Lab 4: Simulation of a RISC-V based SoC using GVSoC

Welcome to lab 4, the last lab of this course. In this lab, we will use the GVSoC simulator to simulate a RISC-V based SoC. You will be implementing the same Scaled Indexed (SI) Load instruction as you did in lab 2 to get you started. And then, you will be extending the functionality of the RISC-V core to support multi-core processing.

The VM password is celab4.

Learning goals of the lab
Setting up the virtual machine and getting the lab template files
Part 1: Implementing the Load Word Indexed (LWI) instruction
Part 2: Extending the RISC-V core to support multi-core processing
Verification & Profiling
- Profiling
BONUS: Run a character histogram algorithm with the multi-core processor

Learning goals of the lab

Simulators are a helpful tool to understand the behavior of a processor and its components. They allow for a faster design space exploration (DSE) than other tools (like Vivado) and can be used to test new features and functionalities with a subset of relevant system parameters, making them very versatile.

This lab will introduce you to the GVSoC simulator and teach you how custom changes are made, such as adding an instruction and changing the execution to multi-core.

GVSoC structure

Bruschi, Nazareno, Germain Haugou, Giuseppe Tagliavini, Francesco Conti, Luca Benini, and Davide Rossi. “GVSoC: A Highly Configurable, Fast and Accurate Full-Platform Simulator for RISC-V Based IoT Processors.” In 2021 IEEE 39th International Conference on Computer Design (ICCD), 409–16, 2021. https://doi.org/10.1109/ICCD53106.2021.00071.

Setting up the virtual machine and getting the lab template files

This section will guide you on how to install the VirtualBox virtual machine for the labs on your own laptop. The virtual machine is pre-configured with all the necessary tools and libraries for the labs: the compiled riscv-gnu-toolchain, GVSoC and their dependencies.

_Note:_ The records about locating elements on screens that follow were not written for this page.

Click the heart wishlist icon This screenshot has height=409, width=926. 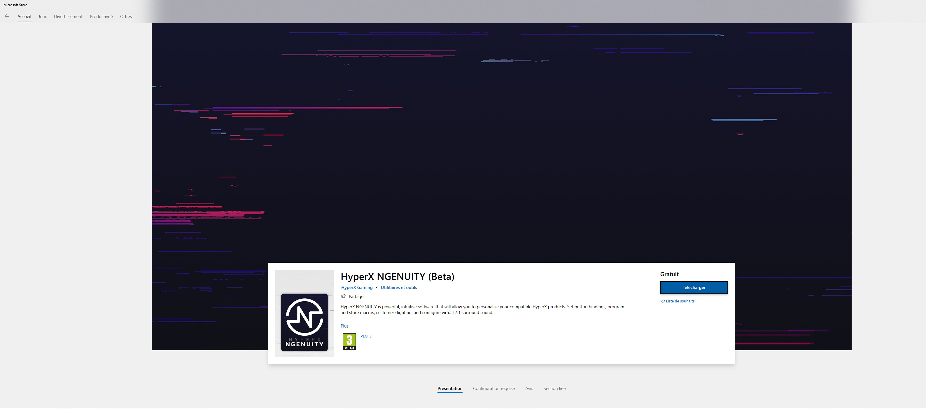[663, 301]
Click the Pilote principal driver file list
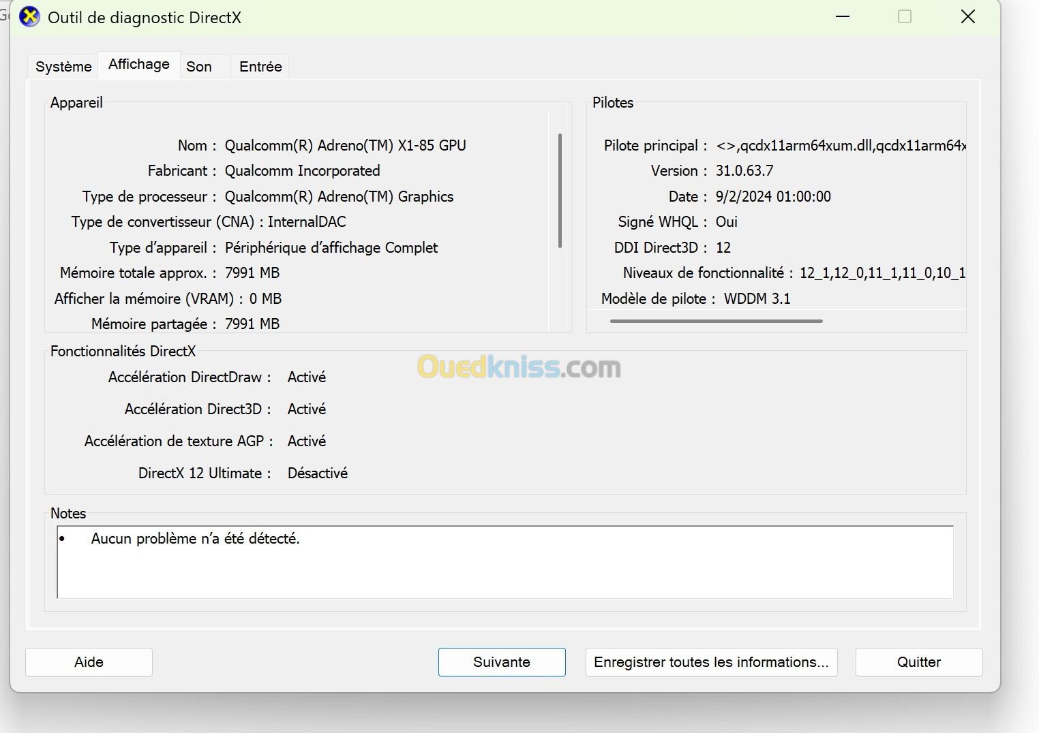This screenshot has width=1039, height=733. coord(840,146)
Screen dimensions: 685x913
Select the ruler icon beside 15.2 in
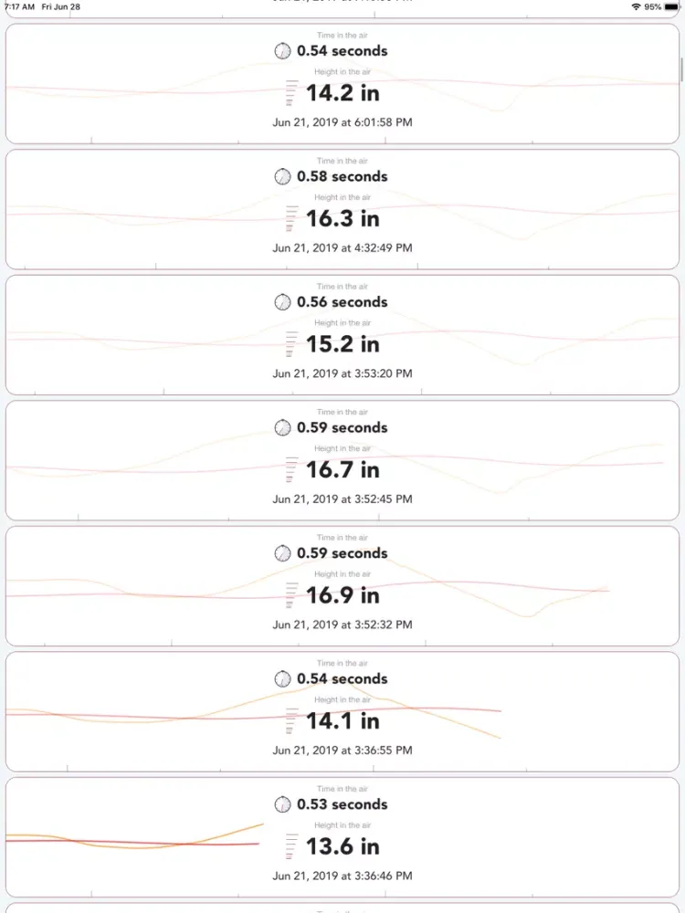291,344
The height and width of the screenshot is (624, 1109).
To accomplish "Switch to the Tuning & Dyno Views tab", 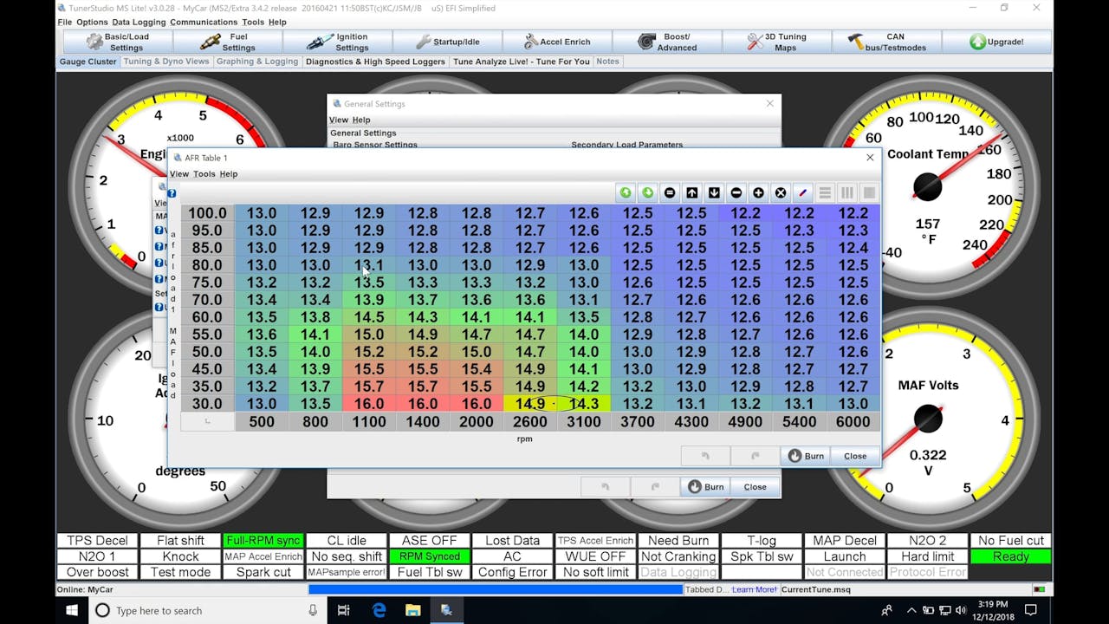I will 166,61.
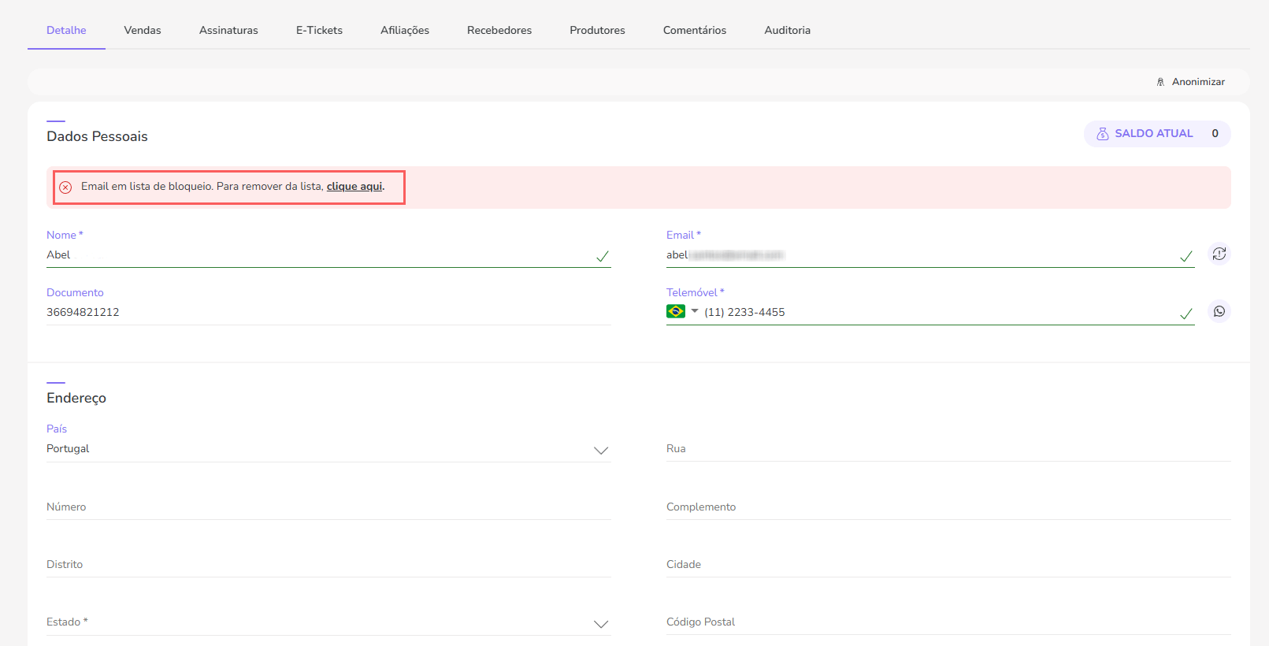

Using the desktop computers: If you are using the lab desktop computers, the VM image is already loaded in the shared folder. Jump to step 3.

Step 1: Download VirtualBox in the following link Virtual box 7.0.16. This is the same VirtualBox version used in the lab desktop computers.

Step 2: Download the VM image from the following link: VM image

Step 3: To import the VM image. Open VirtualBox and click on Tools > Import. In the import wizard, click on the folder icon to select the ce-lab4.ova image that you downloaded and click Next.

On Lab Desktops, the ce-lab4.ova file is located at C:\Programs\CESE4130

Import VM image inside VirtualBox

You can now change the number of CPU's and RAM allocated for the machine (For the desktop computers, decrease the number of cores to 4 and keep the RAM the same), and click Finish. Once the machine is done importing, you will see it appear on the left-hand side, from where you can Start it.

The root password for the VM is celab4.

Step 4: Once you start the machine. Open a terminal and go to the developer directory, get the template files for this lab and unzip them using these commands:

cd ~/trial2/gvsoc/docs/developer/
curl https://cese.ewi.tudelft.nl/computer-engineering/docs/CESE4130_Lab4.zip --output CESE4130_Lab4.zip
unzip CESE4130_Lab4.zip -d cese4130-lab4/

Part 1: Implementing the Load Word Indexed (LWI) instruction

In this Part, you will be adding the same Scaled Indexed Load instruction you implemented in Lab 2, formally known as Load Word Indexed (LWI). To add this custom instruction to the RISC-V core, you will have to modify the python generator file for RISC-V and one of the ISA header codes of the processor. To verify the implementation, you will run the image blur algorithm with the original ISA and the modified ISA.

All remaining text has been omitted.